WHAT THIS TASK INVOLVES:
An exact copy of all the data below is needed, without its pictures.

Saved entries:

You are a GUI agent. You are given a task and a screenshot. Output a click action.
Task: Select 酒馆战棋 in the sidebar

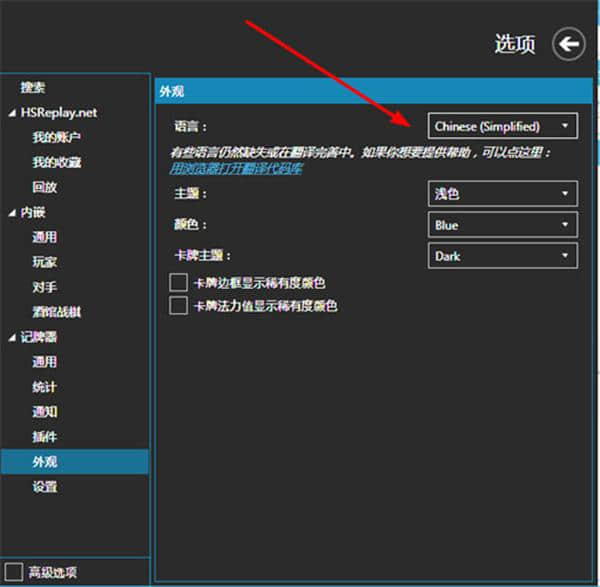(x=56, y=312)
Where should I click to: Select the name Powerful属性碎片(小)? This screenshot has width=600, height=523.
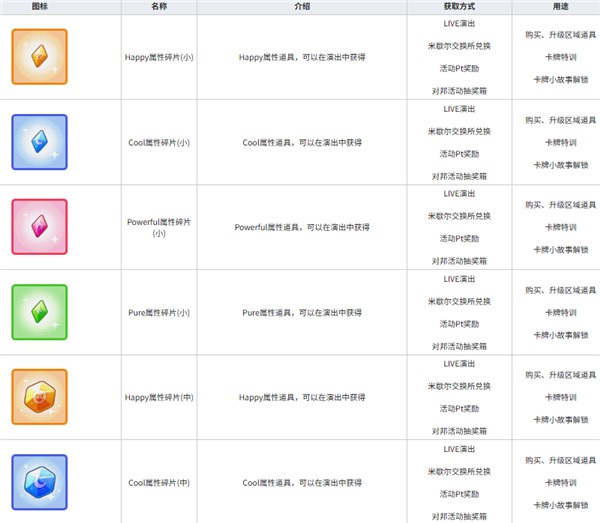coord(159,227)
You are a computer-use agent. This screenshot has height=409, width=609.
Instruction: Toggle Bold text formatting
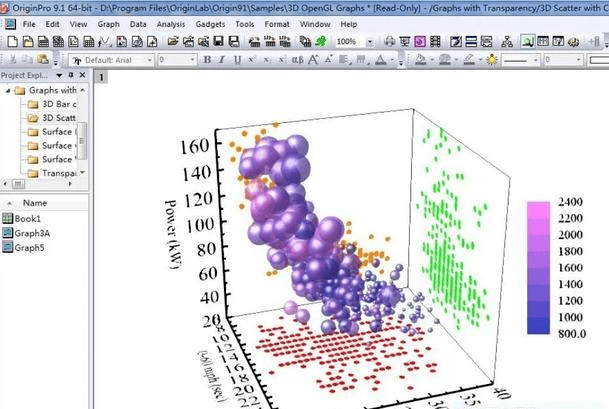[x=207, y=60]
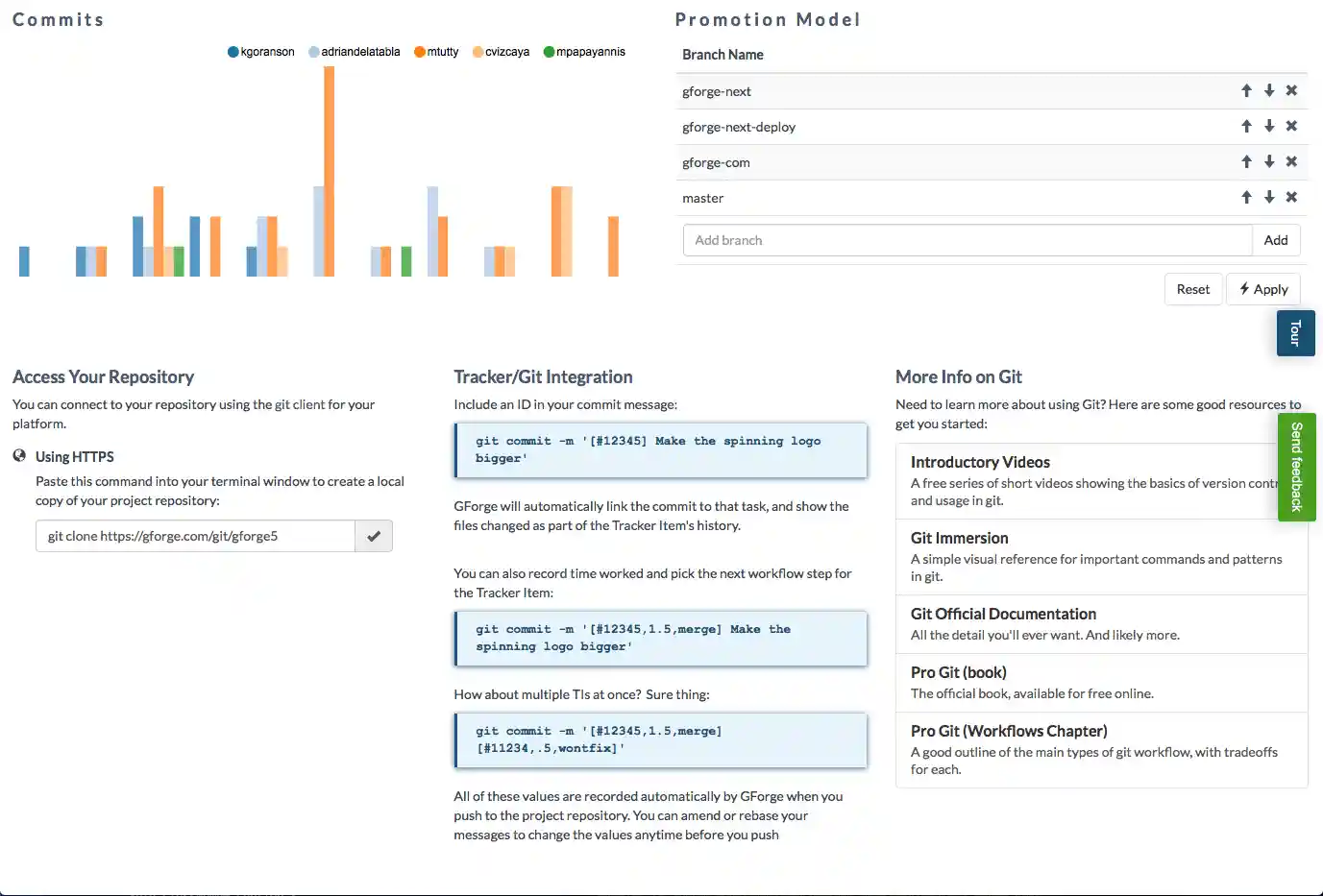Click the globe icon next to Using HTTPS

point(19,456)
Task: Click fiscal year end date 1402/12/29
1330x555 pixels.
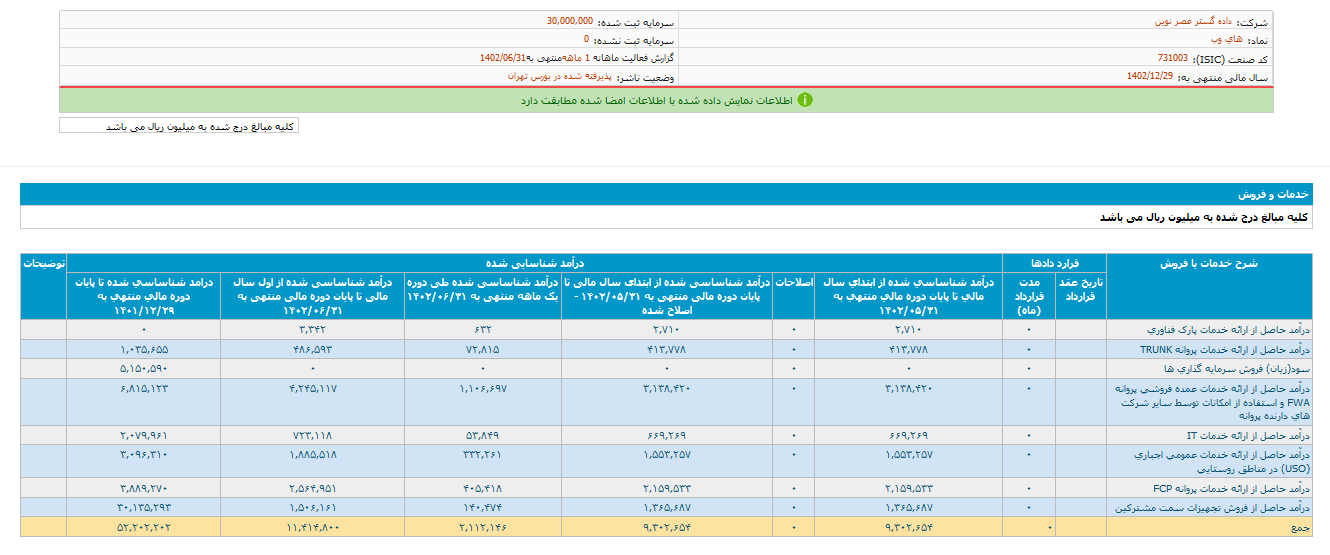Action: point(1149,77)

EXPECTED ANSWER:
You are a GUI agent. You are given a task and a screenshot. Output a click action.
Task: Select 酒馆战棋 in the sidebar

(x=56, y=312)
Where should I click to: Select the name Powerful属性碎片(小)? This screenshot has width=600, height=523.
coord(159,227)
You are a computer-use agent. This screenshot has height=409, width=609.
Instruction: Toggle Bold text formatting
[x=207, y=60]
Click the globe icon next to Using HTTPS

point(19,456)
Task: Click fiscal year end date 1402/12/29
1330x555 pixels.
Action: point(1149,77)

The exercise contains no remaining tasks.